▸ Exercise
Among the lines of data below, reproduce only those from the one with "Collapse the data" through the one with "the green knife", exactly as they stand, both ends included.

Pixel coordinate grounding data
>>>>
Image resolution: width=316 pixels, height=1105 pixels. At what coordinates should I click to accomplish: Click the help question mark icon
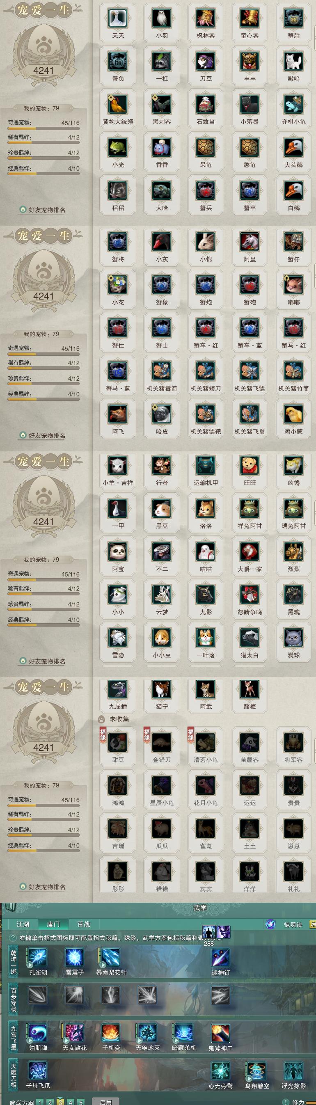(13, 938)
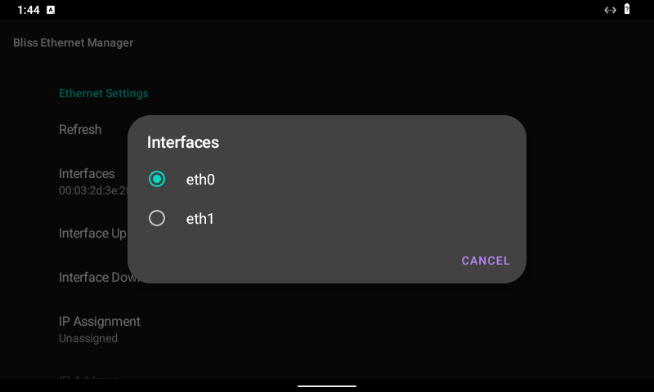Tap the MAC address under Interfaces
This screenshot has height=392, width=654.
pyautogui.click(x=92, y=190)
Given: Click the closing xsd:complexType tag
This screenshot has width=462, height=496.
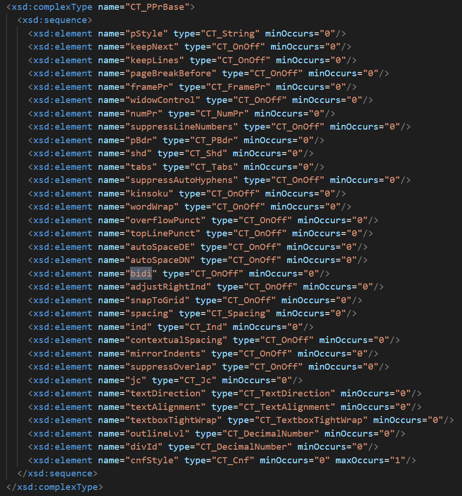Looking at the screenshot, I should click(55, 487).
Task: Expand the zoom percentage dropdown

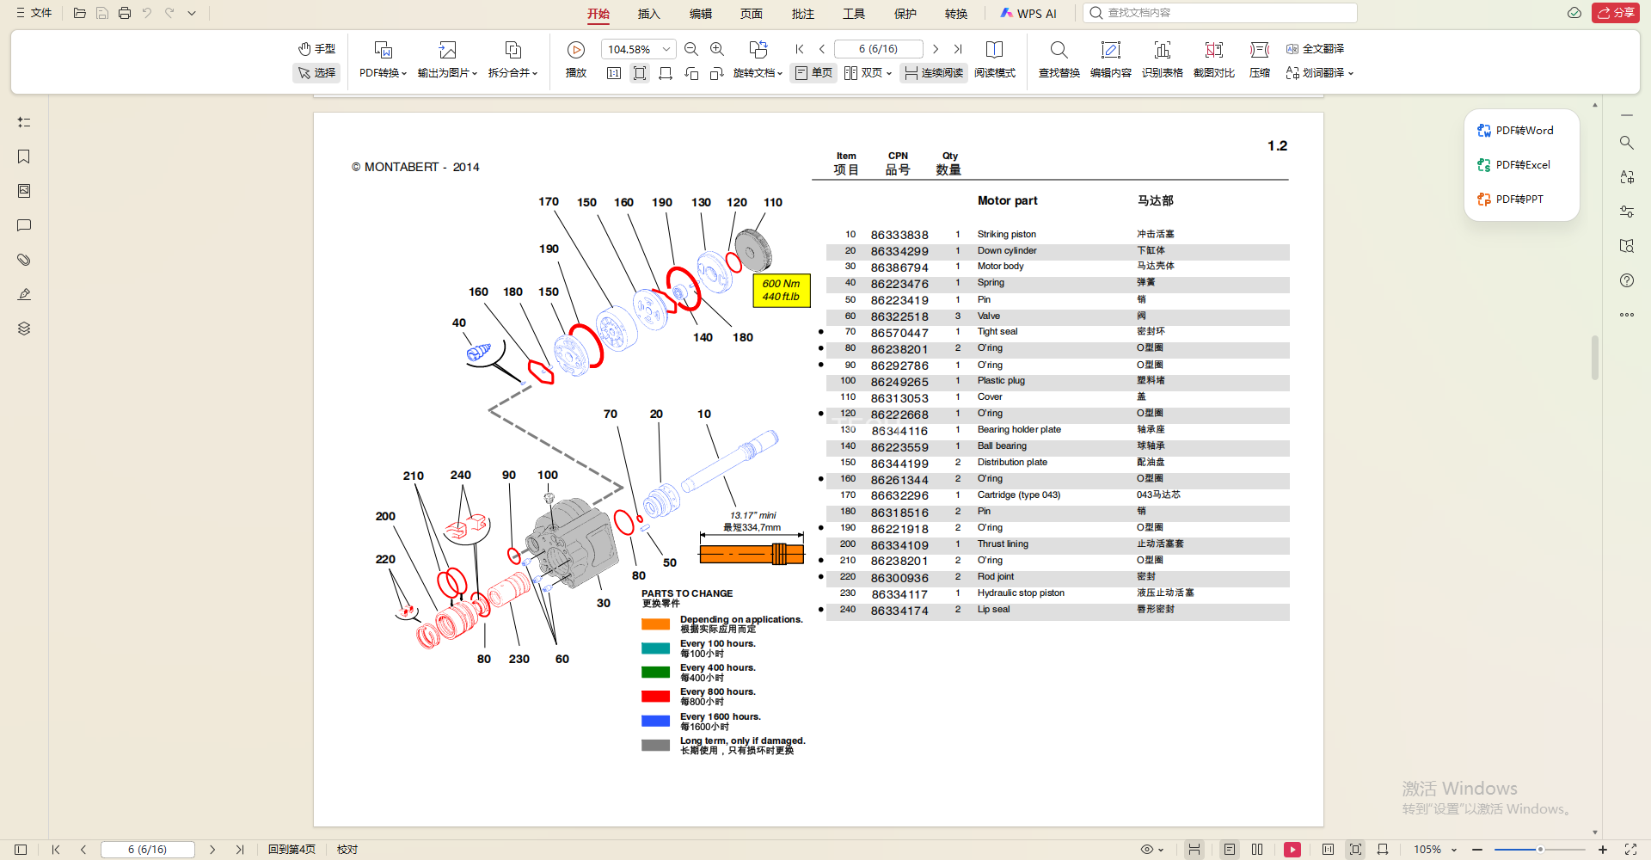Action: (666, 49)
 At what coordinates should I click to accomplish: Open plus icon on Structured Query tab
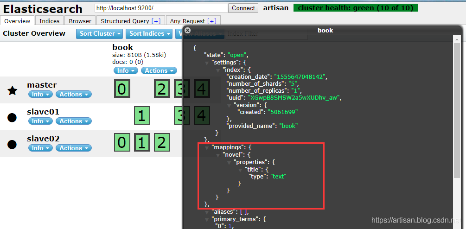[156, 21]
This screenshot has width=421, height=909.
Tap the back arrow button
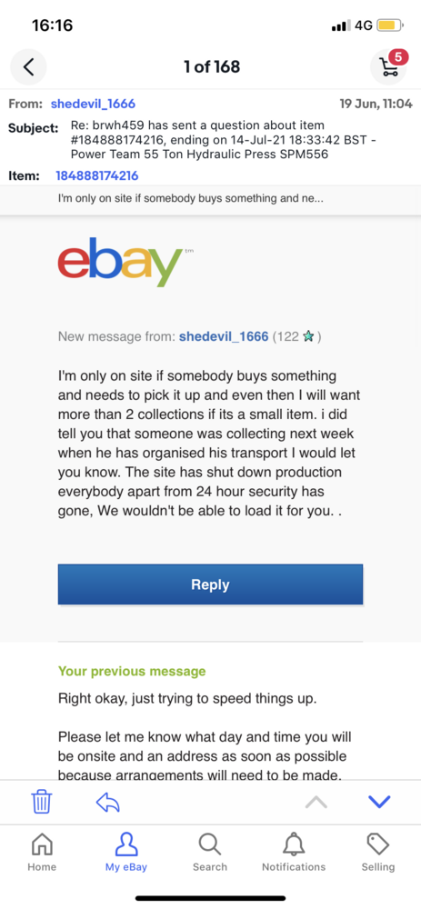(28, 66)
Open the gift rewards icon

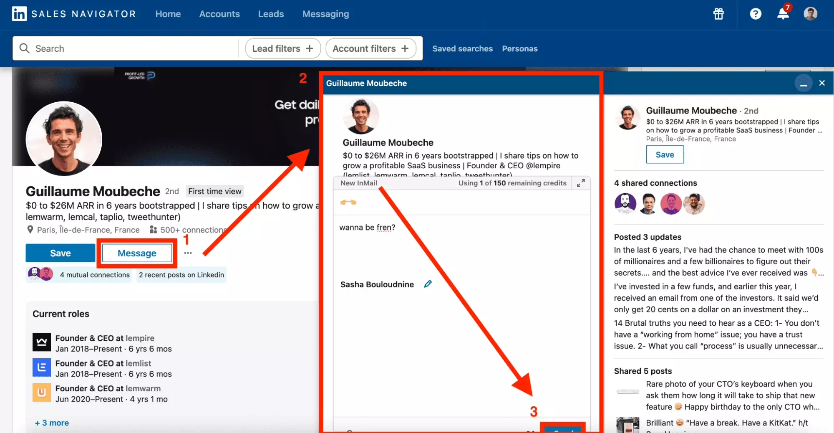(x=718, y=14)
<<<<
>>>>
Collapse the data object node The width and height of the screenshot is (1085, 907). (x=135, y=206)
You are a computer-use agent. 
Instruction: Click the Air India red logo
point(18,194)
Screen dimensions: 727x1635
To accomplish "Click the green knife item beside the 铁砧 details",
<<<<
>>>>
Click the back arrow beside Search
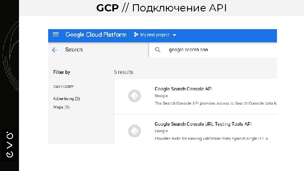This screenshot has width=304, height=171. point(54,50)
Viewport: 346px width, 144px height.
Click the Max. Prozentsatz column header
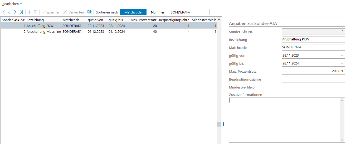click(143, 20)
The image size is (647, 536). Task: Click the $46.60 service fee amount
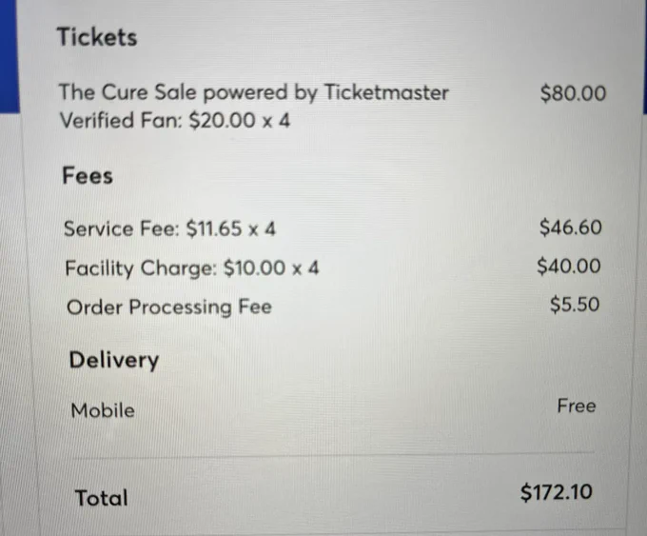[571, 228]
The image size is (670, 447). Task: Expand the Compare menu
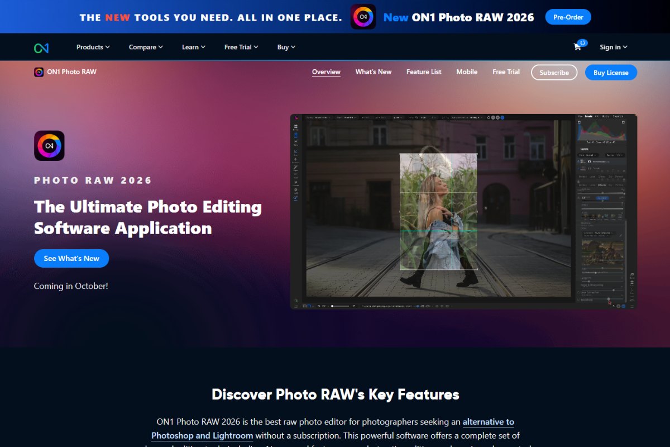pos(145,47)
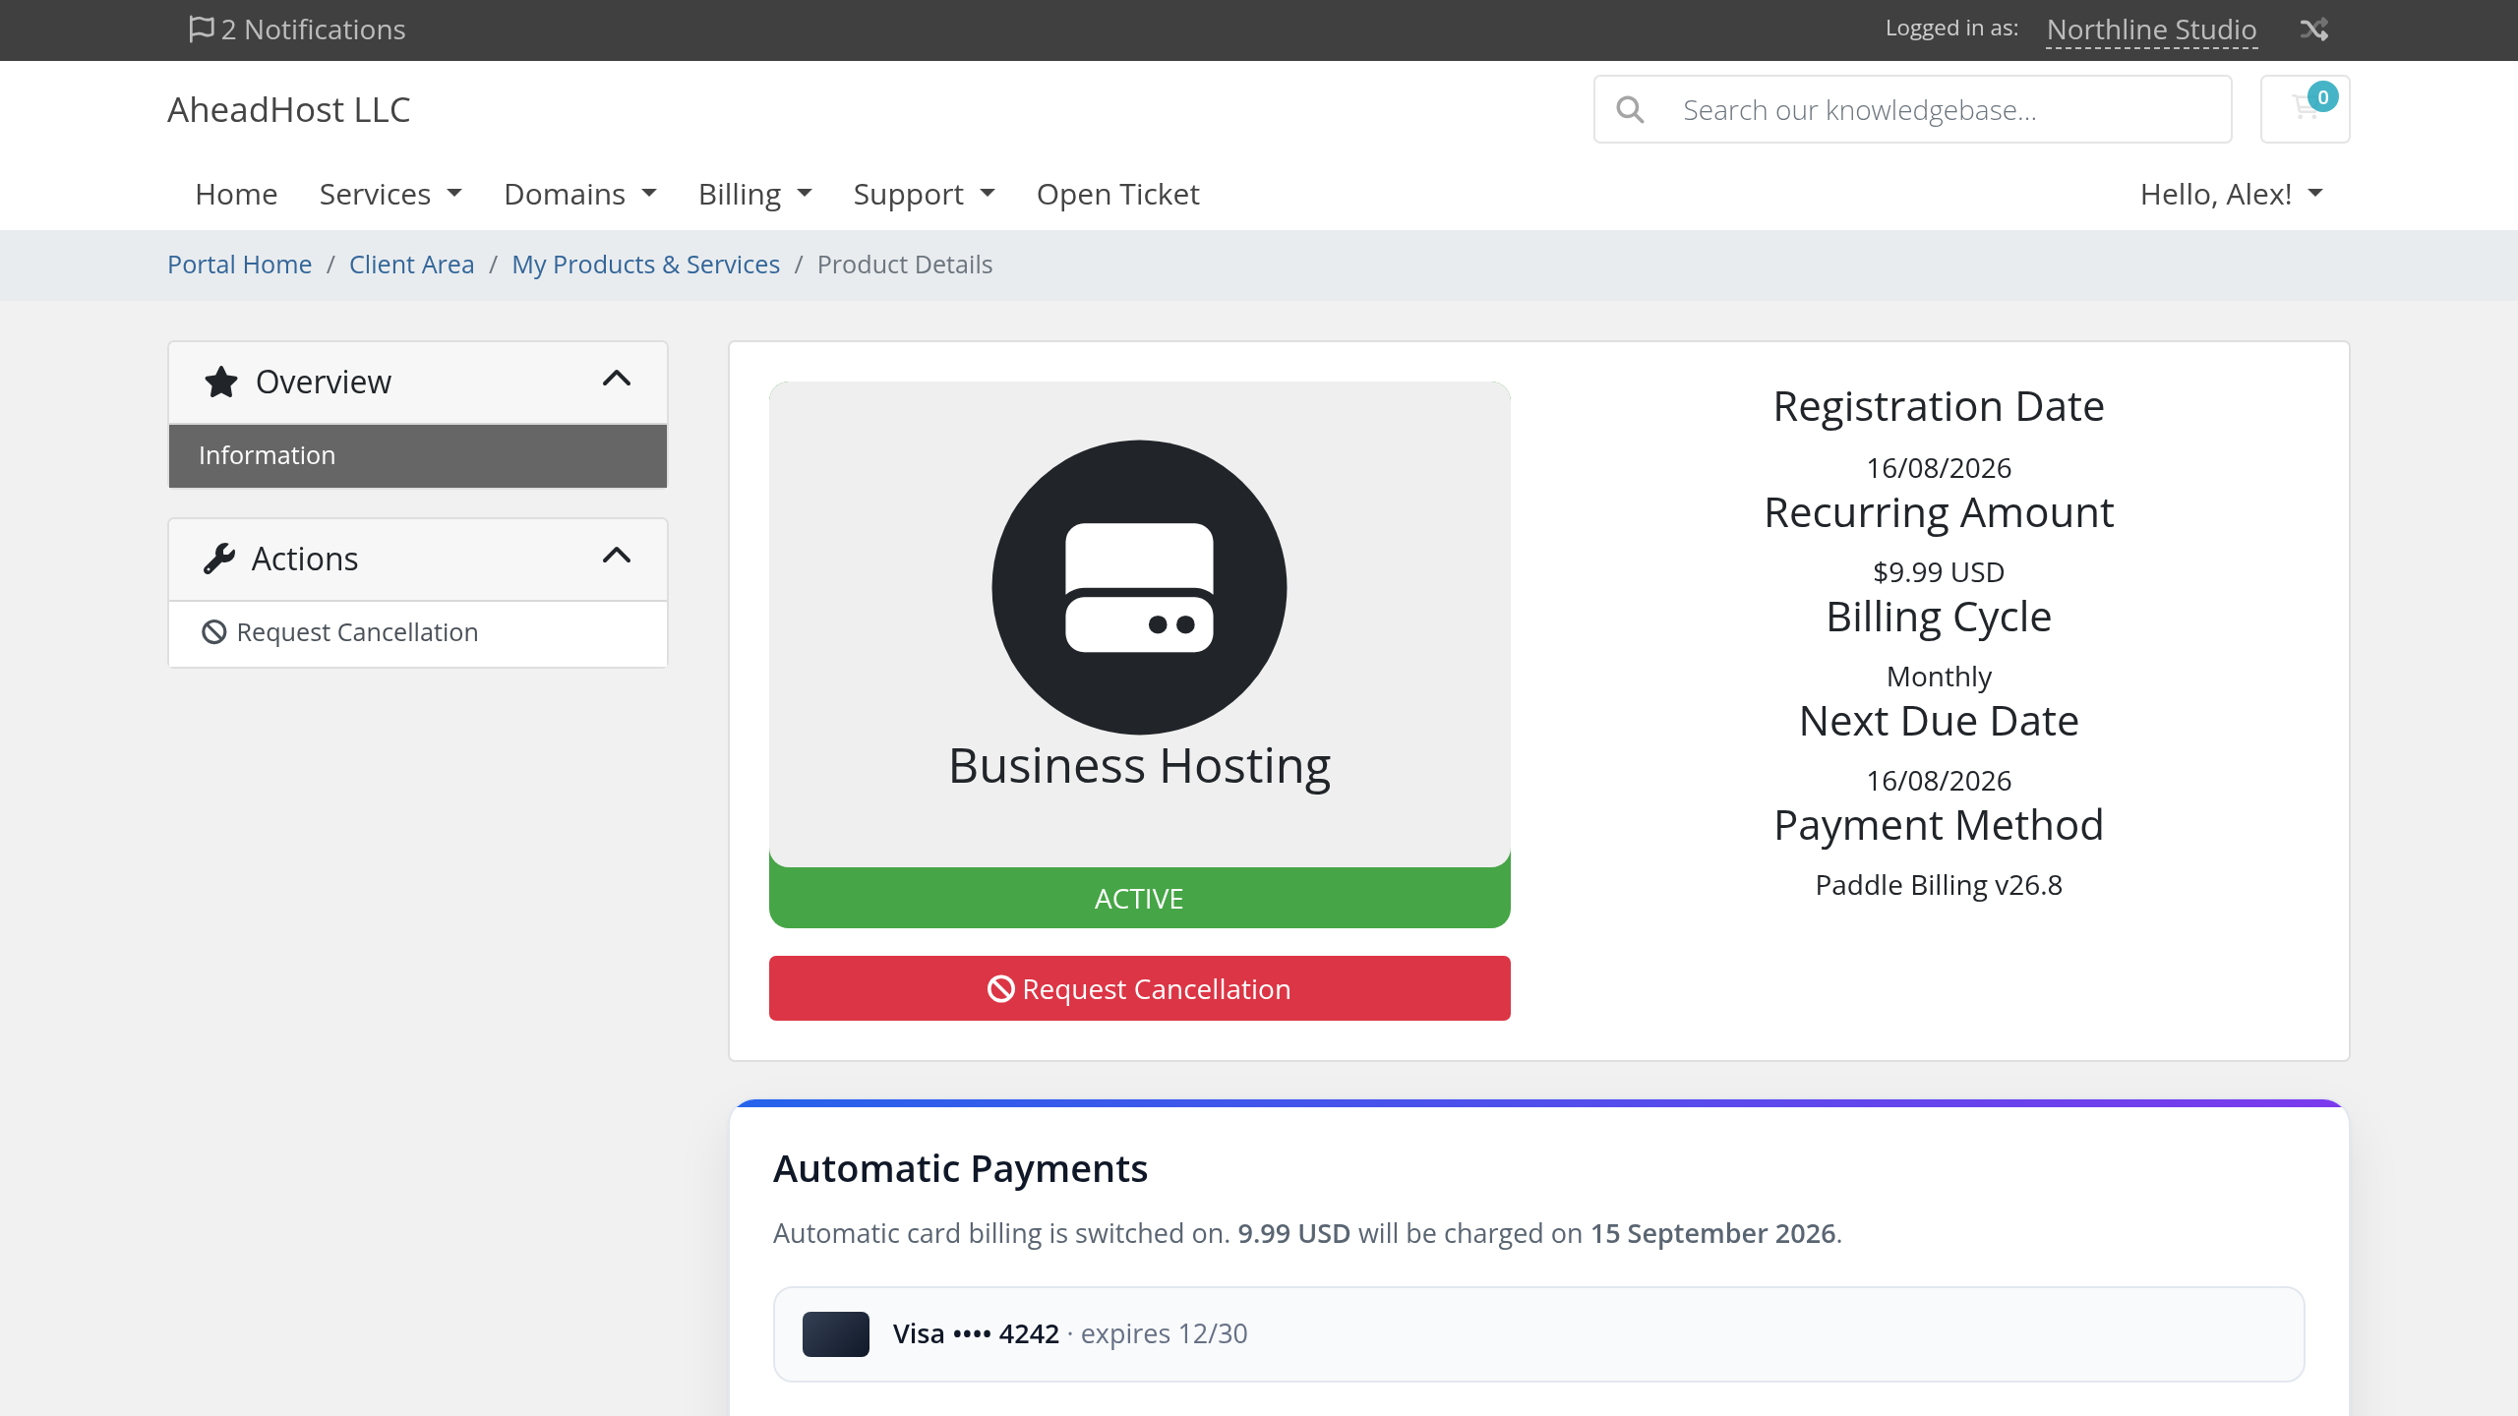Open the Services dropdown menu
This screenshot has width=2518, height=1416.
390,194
<<<<
▸ Result of this exercise
Collapse the data object node The width and height of the screenshot is (1085, 907). (x=135, y=206)
You are a computer-use agent. 
Instruction: Click the Air India red logo
point(18,194)
Screen dimensions: 727x1635
To accomplish "Click the green knife item beside the 铁砧 details",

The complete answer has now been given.